In current English, all perfect tenses use "have," but in German, some verbs take "haben" and some "sein." Most take "haben." Verbs of motion use "sein" -- "Wir sind gekommen." (In English, we would say "We have come" (or just "We came," since we use the present perfect less often than German). Also use "sein" with the verbs "sein" and "werden," which I think of as verbs of being. "Wir sind Ärzte geworden" doesn't involve physical movement, but it involves a change of condition. We weren't doctors, but now we are: We have become doctors. "Wir sind Ärzte gewesen" would mean "We have been doctors/We were doctors." (When Duolingo uses the present perfect tense in German, go ahead and translate it into the present perfect in English, even though English would only use that in specific contexts.) With practice, it will become natural to use either "haben" or "sind."


Is the audio correct? I think there's no umlaut in Ärzte where it should be so please correct me if I'm wrong.


It's correct.

Arzt <-- singular masculine

Ärztin <-- singular feminine

Ärtze <-- Plural masculine

Ärztinnen <-- Plural feminine


Perke soc judio a q si


Some doctors have borders, These doctors do not.


The official English translation communicates a meaning which is not correct.


I'm just imagining were-doctors. "No! A full moon! Jessica don't look! Agh! Horrible bone breaking transformation noises I'm... I'm a were-doctor. May i take your temperature?"


Bibbity bobbity boo! 'We became doctors' wäre besser gewesen.


It displeases me greatly that I cannot write as I speak. For I speak proper, though archaic, English.

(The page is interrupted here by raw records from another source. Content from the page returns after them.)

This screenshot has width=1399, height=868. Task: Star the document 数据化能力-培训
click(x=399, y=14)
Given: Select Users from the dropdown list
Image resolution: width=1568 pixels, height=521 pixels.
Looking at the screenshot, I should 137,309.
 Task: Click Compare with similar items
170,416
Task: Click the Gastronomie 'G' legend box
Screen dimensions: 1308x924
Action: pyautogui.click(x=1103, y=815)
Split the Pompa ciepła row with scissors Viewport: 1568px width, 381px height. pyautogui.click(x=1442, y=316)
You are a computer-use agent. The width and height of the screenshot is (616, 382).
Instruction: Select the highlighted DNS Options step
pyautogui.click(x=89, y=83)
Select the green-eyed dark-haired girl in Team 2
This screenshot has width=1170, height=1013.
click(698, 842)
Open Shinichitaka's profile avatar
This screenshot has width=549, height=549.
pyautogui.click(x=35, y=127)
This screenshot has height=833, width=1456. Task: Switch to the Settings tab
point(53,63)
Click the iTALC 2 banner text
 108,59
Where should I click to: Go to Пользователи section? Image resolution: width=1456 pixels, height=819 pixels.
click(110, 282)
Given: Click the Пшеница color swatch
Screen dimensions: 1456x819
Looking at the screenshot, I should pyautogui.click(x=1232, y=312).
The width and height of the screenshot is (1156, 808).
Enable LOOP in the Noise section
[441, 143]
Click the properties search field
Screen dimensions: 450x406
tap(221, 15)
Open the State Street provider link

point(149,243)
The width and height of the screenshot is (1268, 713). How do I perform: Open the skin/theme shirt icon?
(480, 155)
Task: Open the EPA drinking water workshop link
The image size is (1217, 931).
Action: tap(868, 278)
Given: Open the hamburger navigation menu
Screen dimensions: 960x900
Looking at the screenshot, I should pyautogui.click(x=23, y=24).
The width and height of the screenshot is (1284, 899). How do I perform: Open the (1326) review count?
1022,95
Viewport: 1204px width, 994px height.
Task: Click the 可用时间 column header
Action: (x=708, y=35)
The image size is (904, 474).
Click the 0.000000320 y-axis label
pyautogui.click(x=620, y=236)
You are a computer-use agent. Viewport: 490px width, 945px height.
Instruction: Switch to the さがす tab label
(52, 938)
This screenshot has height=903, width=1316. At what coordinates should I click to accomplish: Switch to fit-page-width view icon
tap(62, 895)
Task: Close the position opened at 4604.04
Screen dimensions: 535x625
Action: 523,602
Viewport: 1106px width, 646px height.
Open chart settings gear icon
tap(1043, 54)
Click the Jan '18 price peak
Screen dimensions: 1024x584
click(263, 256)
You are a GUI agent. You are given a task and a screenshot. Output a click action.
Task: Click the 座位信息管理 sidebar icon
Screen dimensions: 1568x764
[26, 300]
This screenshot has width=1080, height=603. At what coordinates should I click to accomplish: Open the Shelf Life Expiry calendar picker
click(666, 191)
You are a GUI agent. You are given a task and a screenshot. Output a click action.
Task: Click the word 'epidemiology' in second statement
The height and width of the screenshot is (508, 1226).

Just as our German cousin does here "Wir sind geworden," proper English does the same, "We are become." Hence why one may find phrases within the Bible, such as "The Lord is come." Or the famous line from the Bhagavad Gita "I am become death, the destroyer of worlds..."

I would like it if I could write this as I would say it, especially because I am breaking no rules of English.


Languages evolve. It is interesting to know the history of English and to understand older texts, but why would you want to speak or write archaic English? What was "proper" once is no longer the standard. "Archaic" does not mean "proper."


Ahhh, one day - dreaming


It's called workfare in the UK.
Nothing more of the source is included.